The 1960s contains some of the very best set pieces, including Churchill's funeral with which this volume will open. In the middle there is a day-by-day description of the making of the film, 'My Fair Lady', including rows with the director George Cukor, Rex Harrison's fondness for watching live sex, Cukor on Audrey Hepburn's figure etc. (Cecil was also the master at slicing up Hollywood social life at that period. He loathed it).
His partner Kin, who has spent a year with him in England, returns to the USA, leaving Cecil to loneliness - but not for long. He is soon travelling aboard Cecile de Rothschild's yacht with Garbo as a fellow traveller. David Hockney, Andy Warhol, Picasso, the Rolling Stones and others people these years, and Cecil is fascinated by this new generation testing the boundaries as he and his friends had done in the 1920s.
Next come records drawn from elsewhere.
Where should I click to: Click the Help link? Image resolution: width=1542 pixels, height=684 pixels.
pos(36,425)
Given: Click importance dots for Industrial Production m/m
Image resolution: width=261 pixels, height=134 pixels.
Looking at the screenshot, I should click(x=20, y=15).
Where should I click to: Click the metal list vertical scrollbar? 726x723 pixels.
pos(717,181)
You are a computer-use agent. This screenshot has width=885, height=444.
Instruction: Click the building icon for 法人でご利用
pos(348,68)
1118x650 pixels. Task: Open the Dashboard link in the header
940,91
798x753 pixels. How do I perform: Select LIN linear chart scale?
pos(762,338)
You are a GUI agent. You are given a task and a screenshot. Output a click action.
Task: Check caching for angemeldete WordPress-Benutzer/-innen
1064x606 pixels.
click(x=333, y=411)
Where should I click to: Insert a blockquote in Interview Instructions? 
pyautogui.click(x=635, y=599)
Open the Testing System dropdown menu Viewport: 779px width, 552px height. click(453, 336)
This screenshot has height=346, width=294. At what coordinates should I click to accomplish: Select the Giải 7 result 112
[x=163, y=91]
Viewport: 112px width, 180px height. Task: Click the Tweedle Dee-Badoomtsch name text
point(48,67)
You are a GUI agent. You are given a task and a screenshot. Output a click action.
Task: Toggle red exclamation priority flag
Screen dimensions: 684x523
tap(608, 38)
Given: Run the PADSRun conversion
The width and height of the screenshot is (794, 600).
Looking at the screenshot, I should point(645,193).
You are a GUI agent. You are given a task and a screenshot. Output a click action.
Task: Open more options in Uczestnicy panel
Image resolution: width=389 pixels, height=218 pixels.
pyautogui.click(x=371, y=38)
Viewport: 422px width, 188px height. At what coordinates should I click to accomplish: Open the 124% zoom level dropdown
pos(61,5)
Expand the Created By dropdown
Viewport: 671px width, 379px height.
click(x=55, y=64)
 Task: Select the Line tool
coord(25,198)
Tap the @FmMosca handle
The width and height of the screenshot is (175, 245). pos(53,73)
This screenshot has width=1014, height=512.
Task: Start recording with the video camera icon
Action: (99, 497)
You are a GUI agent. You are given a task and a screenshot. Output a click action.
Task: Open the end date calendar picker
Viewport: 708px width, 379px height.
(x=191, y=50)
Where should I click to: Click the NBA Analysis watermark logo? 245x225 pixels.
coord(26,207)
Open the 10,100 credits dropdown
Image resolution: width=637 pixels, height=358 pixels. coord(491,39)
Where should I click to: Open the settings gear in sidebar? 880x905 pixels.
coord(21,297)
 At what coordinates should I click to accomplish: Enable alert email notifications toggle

The socialites, who are very much part of his life, are beginning to die: Lady Juliet Duff, Mercedes de Acosta, Princess Marina, Evelyn Waugh. Many are given a dusty send off. Queen Frederika (Mum the Hun) is sliced up on paper, Cecil visits Czechoslovakia and Australia along with more usual haunts. Roy Strong, the extroverted young director, puts on a massive retrospective of Beaton's work at the National Portrait Gallery.
Then, in 1969, Cecil endures a miserable phase (described in minute detail) working on Coco with Katharine Hepburn, bringing us to the point where 'The Unexpurgated Beaton' takes the story into the new decade. The diaries are as lively, if not livelier than the ones for the 1970s.